Folha de S.Paulo, 22 de julho de 2001

É difícil acreditar, mas é verdade: a empresa norte-americana Philip Morris, uma das gigantes da indústria mundial do tabaco, divulgou o relatório de uma pesquisa que pretende demonstrar os benefícios do consumo de cigarros para as finanças públicas da República Tcheca. A sinistra conclusão da pesquisa, encomendada pela companhia à empresa de consultoria Arthur Little International, é: os fumantes morrem mais cedo; logo, ajudam a reduzir os gastos públicos na área de saúde e no sistema previdenciário.

Além da conclusão absurda, a pesquisa tem sido contestada pelas inconsistências metodológicas.

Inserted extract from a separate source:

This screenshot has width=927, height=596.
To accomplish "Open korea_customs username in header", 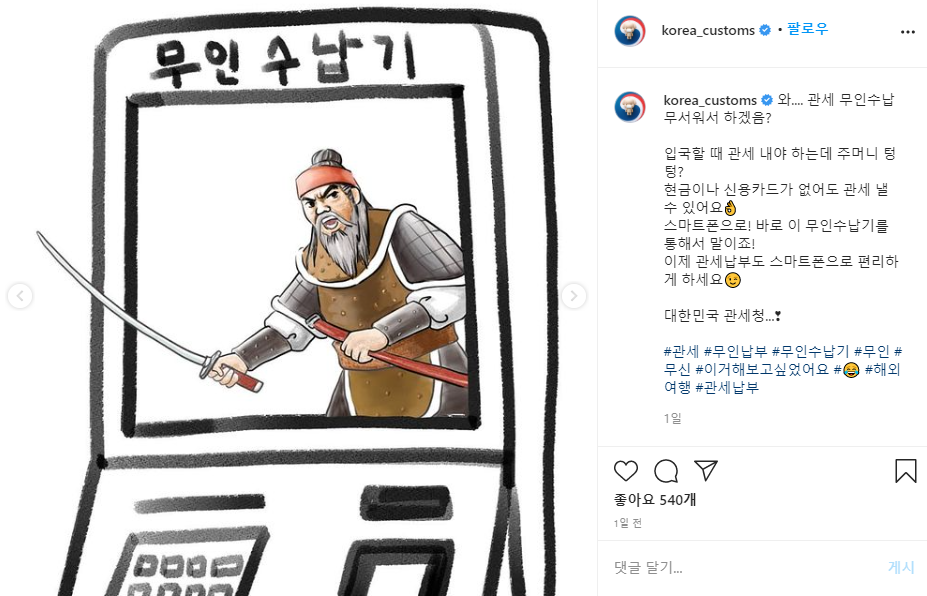I will click(x=708, y=30).
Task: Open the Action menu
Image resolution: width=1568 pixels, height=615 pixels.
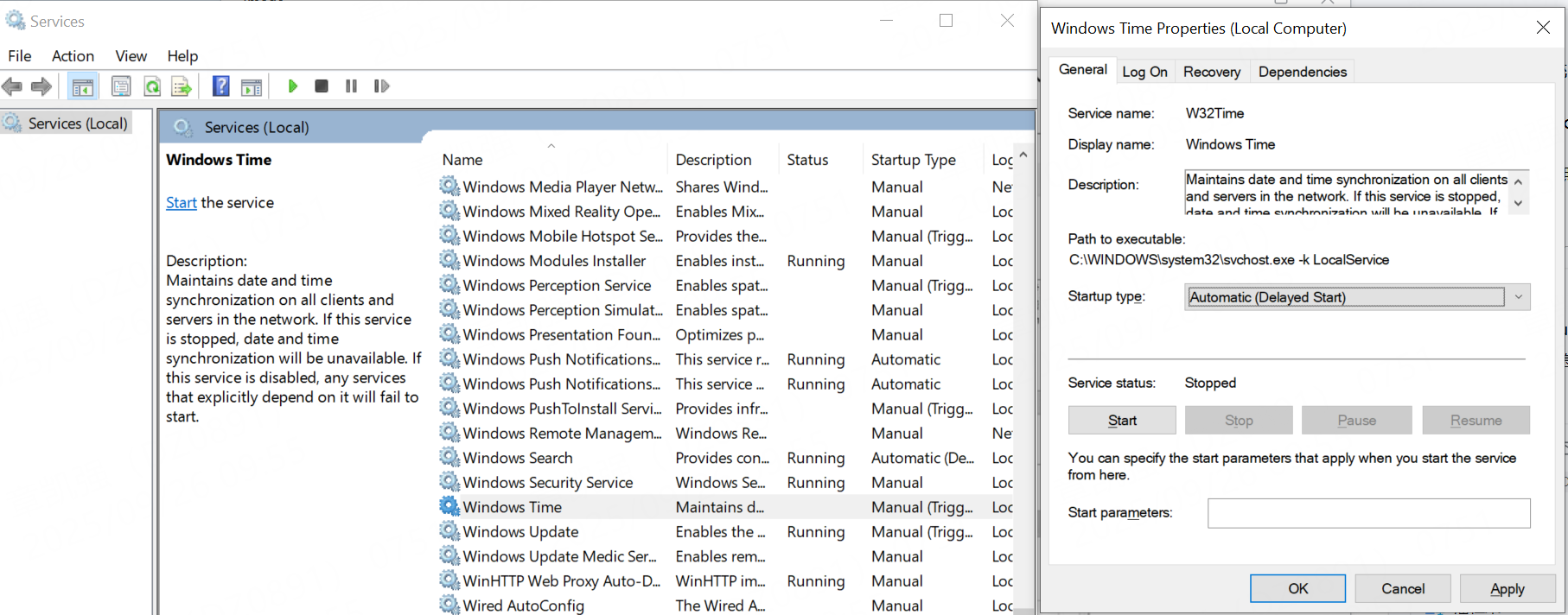Action: (x=73, y=56)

Ela subestimou os recursos despendidos no tratamento dos fumantes e não considerou os impactos econômicos que ocorreriam se o dinheiro gasto na compra de cigarros fosse usado para o consumo de outros bens.

É difícil captar os objetivos dessa pesquisa estarrecedora. Ela busca, aparentemente, responder à acusação do governo tcheco de que a indústria do tabaco estaria aumentando os gastos públicos com o tratamento de doenças relacionadas ao hábito de fumar. A Philip Morris – é conveniente registrar – produz cerca de 80% dos cigarros consumidos na República Tcheca.

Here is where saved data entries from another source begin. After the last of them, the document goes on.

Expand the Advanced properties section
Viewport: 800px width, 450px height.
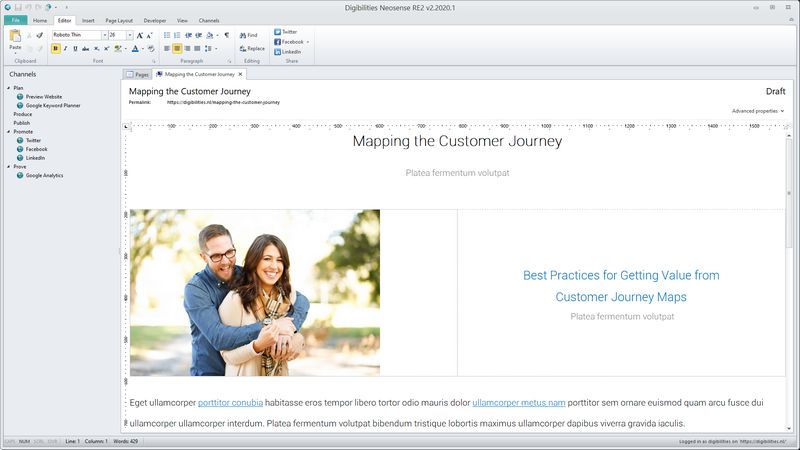(757, 111)
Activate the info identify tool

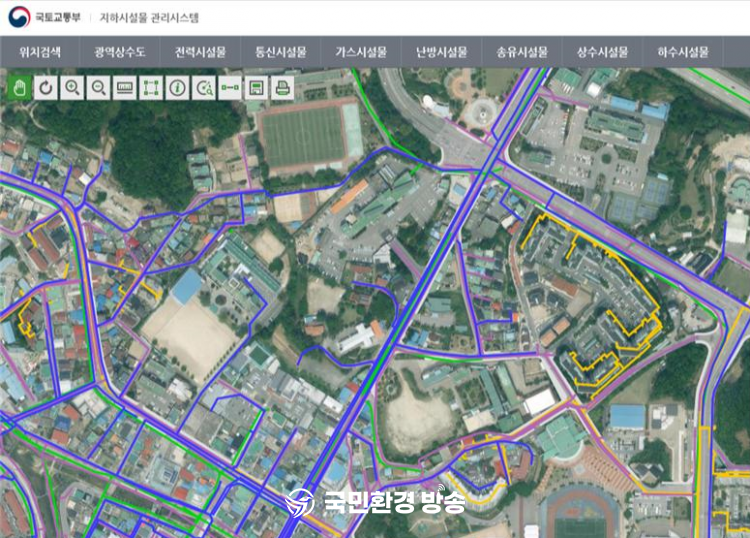[x=177, y=88]
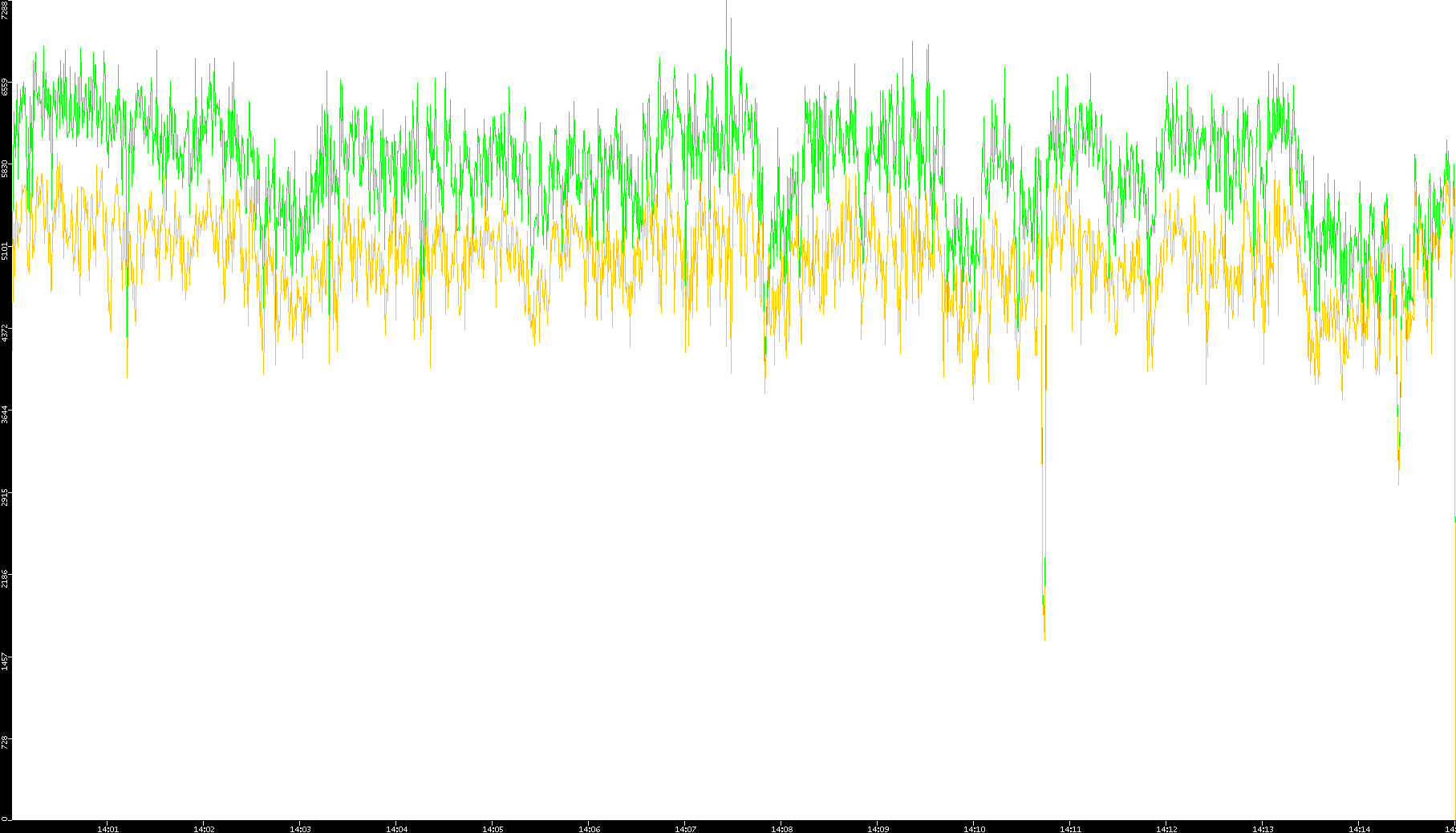Click the 14:03 time axis label
1456x833 pixels.
pyautogui.click(x=300, y=829)
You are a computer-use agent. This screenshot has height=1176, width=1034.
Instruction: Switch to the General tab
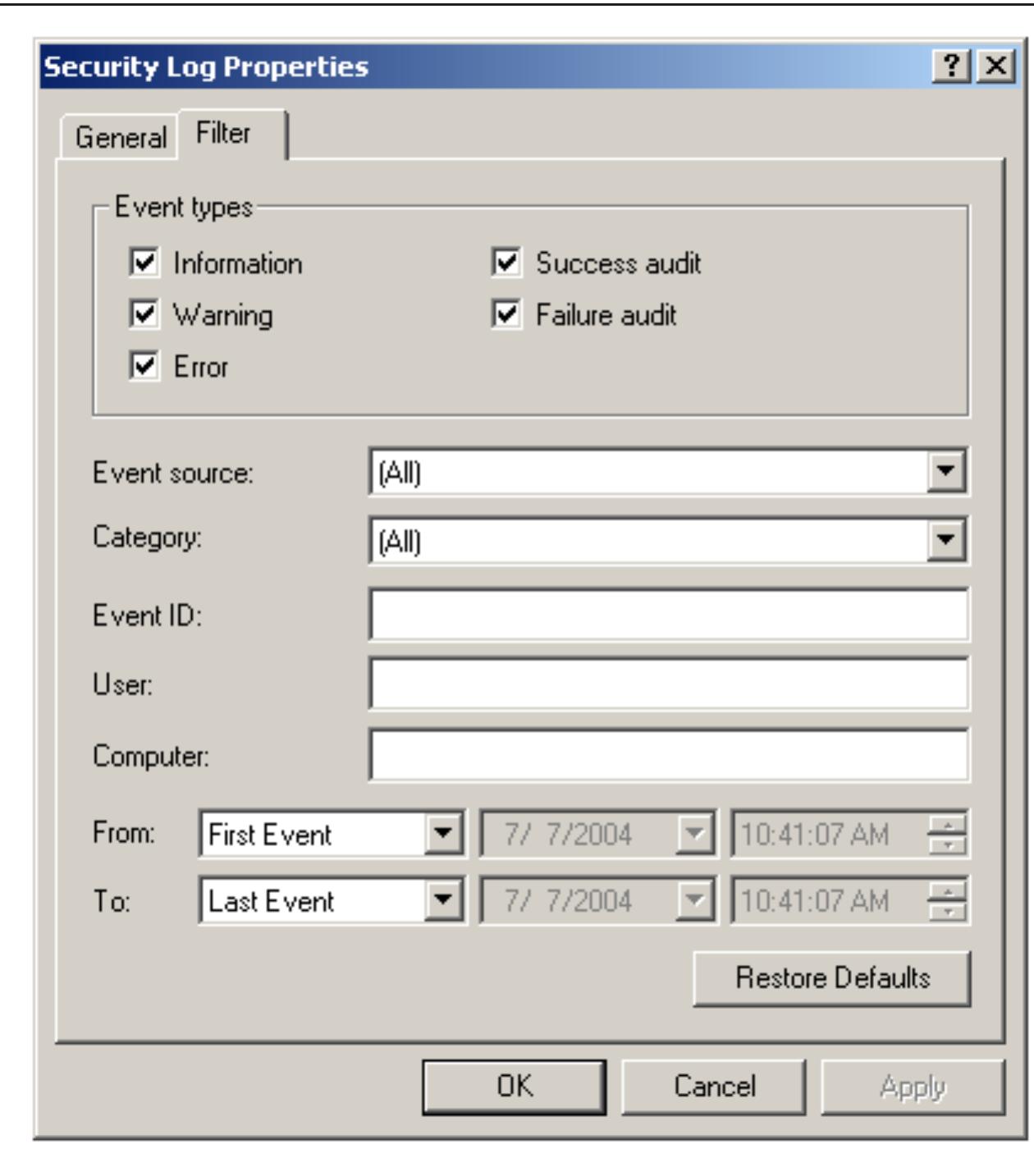[x=121, y=137]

A companhia pode estar querendo, ao rebater o governo tcheco, defender-se das críticas e dos processos que têm sido lançados contra a indústria do tabaco em outros países por motivos semelhantes. Na hipótese mais macabra, a companhia estaria tentando convencer os governos a serem tolerantes com o consumo e a propaganda de cigarros, porque a morte precoce dos fumantes poderia ajudar a conseguir o tão desejado equilíbrio das finanças públicas.

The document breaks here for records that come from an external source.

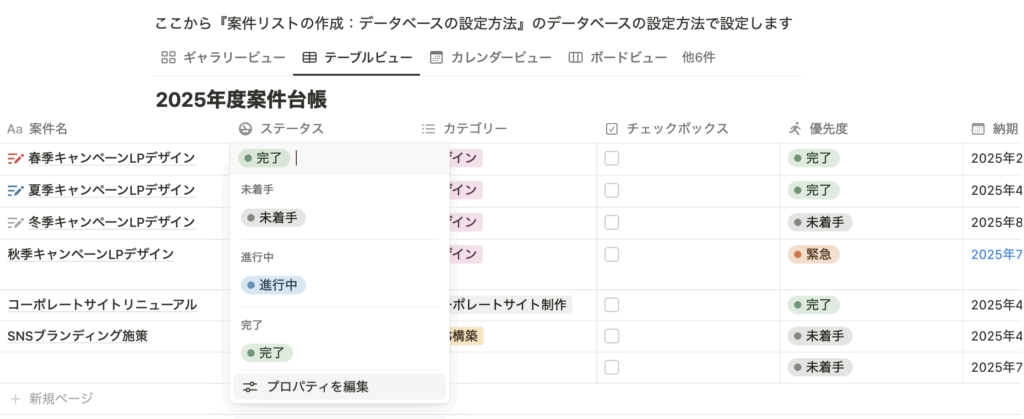This screenshot has width=1024, height=419.
Task: Open priority cell for SNSブランディング施策
Action: click(820, 336)
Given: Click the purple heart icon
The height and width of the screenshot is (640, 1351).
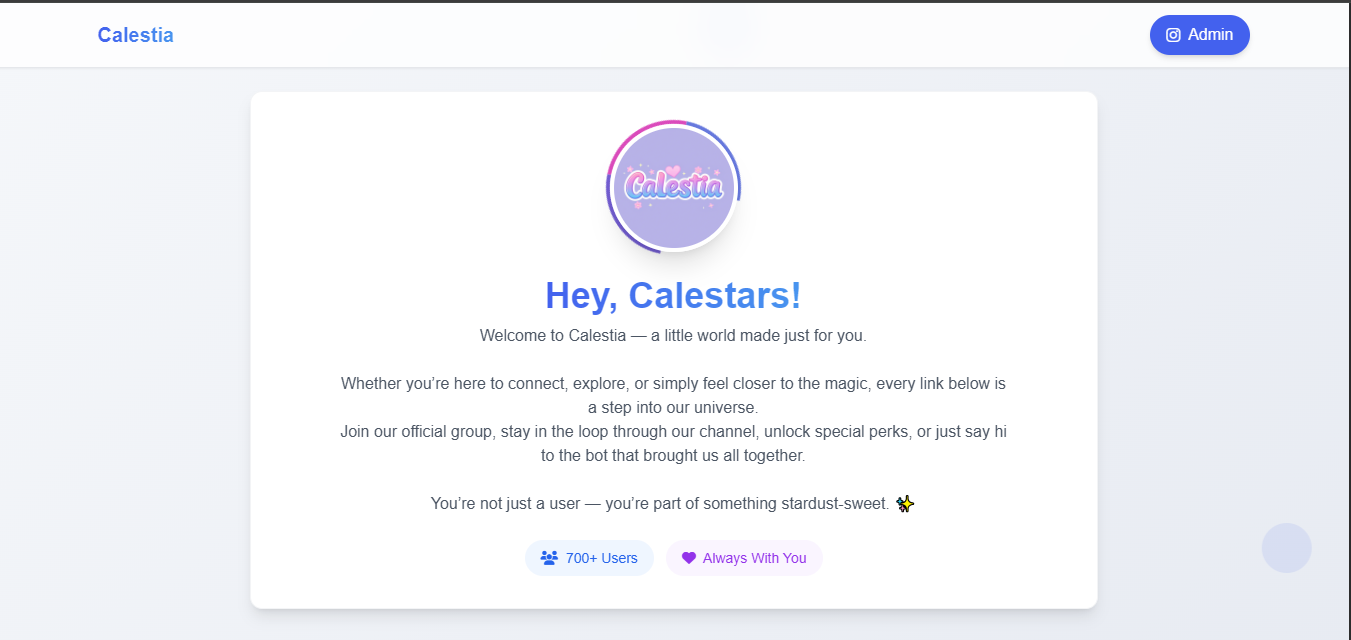Looking at the screenshot, I should [x=689, y=558].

A iniciativa de financiar e divulgar tal pesquisa é ainda mais chocante porque a Philip Morris tem se declarado disposta a colaborar com a elaboração da Convenção para o Controle do Tabaco, um tratado internacional proposto pela Organização Mundial da Saúde (OMS) com o intuito de reduzir o número de enfermidades e de mortes provocadas pelo hábito de fumar.

Cabe ressaltar que aproximadamente 1,1 bilhão de pessoas, em todo o mundo, consome produtos derivados do tabaco – prevê-se que o número de usuários alcançará a casa de 1,6 bilhão em 2025. As estatísticas apontam ainda que as enfermidades decorrentes do consumo de derivados do tabaco são responsáveis, anualmente, por 1 em cada 10 mortes. A projeção é de que esse número aumentará para 6 em cada 10 óbitos anuais em 2030.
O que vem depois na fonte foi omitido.